Faster peritoneal membrane permeability has been reported associated with increased mortality, possibly due to ECW expansion [20]. Although faster transport status was associated with PD technique failure and increased mortality, this was in the era before APD cyclers and icodextrin [32]. Our study had a high proportion of patients prescribed icodextrin and APD cyclers, and yet we found that faster transport was still associated with increased SBP, ECW expansion and raised NTproBNP. Although APD cyclers allow faster transporters to achieve greater ultrafiltration, the shorter cycle dwell times result in a relative greater water transport through aquaporin channels compared to sodium removal by active Na/K ATPase transporters and Na co-transporters, so increasing the risk of sodium retention and systolic hypertension [33].

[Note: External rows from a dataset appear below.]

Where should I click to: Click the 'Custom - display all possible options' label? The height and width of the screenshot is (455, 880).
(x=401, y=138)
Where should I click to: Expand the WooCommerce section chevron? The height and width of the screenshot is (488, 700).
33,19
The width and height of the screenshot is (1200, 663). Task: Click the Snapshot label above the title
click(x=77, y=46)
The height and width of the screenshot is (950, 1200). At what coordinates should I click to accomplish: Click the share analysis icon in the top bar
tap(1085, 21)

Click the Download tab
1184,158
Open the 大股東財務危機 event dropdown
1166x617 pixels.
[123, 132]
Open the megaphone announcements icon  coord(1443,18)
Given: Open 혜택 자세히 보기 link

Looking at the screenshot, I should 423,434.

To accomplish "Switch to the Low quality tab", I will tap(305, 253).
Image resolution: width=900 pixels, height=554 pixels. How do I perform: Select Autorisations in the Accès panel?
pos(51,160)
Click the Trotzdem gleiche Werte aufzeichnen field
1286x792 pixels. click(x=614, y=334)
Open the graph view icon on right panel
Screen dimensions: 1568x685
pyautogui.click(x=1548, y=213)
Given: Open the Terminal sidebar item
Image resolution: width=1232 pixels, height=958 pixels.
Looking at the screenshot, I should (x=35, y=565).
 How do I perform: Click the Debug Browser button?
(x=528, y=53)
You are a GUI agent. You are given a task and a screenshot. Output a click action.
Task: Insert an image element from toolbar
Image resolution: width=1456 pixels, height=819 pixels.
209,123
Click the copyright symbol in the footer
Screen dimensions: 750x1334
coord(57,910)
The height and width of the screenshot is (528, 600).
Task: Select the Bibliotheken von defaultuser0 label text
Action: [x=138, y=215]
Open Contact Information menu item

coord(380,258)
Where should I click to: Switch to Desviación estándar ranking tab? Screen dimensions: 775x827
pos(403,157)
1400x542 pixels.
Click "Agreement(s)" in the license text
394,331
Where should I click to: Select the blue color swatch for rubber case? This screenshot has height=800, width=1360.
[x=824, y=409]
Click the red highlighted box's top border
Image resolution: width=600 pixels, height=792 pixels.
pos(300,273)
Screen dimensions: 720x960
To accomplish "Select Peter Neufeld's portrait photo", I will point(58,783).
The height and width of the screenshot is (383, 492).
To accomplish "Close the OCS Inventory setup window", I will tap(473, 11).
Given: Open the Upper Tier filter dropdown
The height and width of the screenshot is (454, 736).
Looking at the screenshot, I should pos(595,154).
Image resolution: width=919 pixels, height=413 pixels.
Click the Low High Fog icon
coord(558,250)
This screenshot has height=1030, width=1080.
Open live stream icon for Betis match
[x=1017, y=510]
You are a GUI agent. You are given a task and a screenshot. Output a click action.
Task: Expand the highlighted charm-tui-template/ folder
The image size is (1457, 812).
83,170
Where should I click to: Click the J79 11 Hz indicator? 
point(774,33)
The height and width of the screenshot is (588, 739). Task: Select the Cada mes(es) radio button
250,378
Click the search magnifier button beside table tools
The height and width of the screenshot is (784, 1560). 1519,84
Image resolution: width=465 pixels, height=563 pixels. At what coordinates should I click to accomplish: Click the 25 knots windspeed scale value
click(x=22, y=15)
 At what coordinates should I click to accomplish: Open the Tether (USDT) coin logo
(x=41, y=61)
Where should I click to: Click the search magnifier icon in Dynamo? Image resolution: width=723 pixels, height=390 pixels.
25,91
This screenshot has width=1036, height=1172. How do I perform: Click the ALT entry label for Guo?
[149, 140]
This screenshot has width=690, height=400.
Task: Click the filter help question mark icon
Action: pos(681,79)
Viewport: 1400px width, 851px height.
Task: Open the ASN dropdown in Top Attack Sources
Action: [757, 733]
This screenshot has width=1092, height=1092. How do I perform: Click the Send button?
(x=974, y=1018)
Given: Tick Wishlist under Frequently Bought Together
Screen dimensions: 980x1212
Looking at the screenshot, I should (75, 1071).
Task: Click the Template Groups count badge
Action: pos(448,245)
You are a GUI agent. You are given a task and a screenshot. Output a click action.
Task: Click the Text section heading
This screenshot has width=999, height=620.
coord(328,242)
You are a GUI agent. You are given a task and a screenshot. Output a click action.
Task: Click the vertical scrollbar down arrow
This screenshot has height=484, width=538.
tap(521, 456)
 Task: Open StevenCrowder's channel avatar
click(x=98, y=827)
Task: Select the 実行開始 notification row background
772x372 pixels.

24-hour urine sodium has been used to estimate daily sodium intake particularly in patients with chronic kidney disease, on the basis that if patients are in neutral balance, then urinary sodium excretion should mirror dietary intake. However, this assumes that patients are in neutral balance and that 24-hour collections are both accurate and reliable. Dietary recall may also be inaccurate due to the increasing consumption of ready meals, and additions from pre-prepared sauces [34, 35]. As such we were unable to reliably estimate dietary sodium intake, and sodium balance in terms of dietary intake and urinary and peritoneal sodium removal. Previous studies have demonstrated that reduced sodium intake led to a significantly lower blood pressure in PD patients [9]. On the other hand one study reported that patients with faster transport had lower peritoneal sodium losses and higher SBP [32]. This is most likely due to our incident patients having greater dietary sodium intake, whereas in the study from Turkey of prevalent patients, using only glucose dialysates, failure to achieve adequate peritoneal sodium removal led to increased SBP and volume overload. As our patients with greater sodium losses had greater muscle mass, suggesting greater sodium intake in keeping with previous studies reporting greater survival for those patients with the highest sodium removal [36], and greater mortality for those with lowest dietary sodium intake [37].

Our study was a cross sectional observational study in an incident cohortand as such we cannot attribute causality as to which factors increase SBP, but provide hypotheses which require testing. However the association with increased NTproBNP and ECW is suggestive that increased blood pressure was volume related, particularly when considering that our faster peritoneal transporters have higher SBP, NT-proBNP and ECW.

Our study of PD patients in the modern era of APD cyclers and icodextrin supports earlier reports that SBP in PD patients is associated with faster peritoneal transport, which is a risk factor for increased ECW and sodium retention. In our incident cohort this increased blood pressure has a volume component most likely due to increased dietary sodium intake as suggested by greater total peritoneal and urinary sodium losses, whereas in prevalent cohorts volume dependent hypertension may follow failure to achieve adequate peritoneal ultrafiltration and sodium removal [32]. Our study supports and association between ECW expansion and SBP.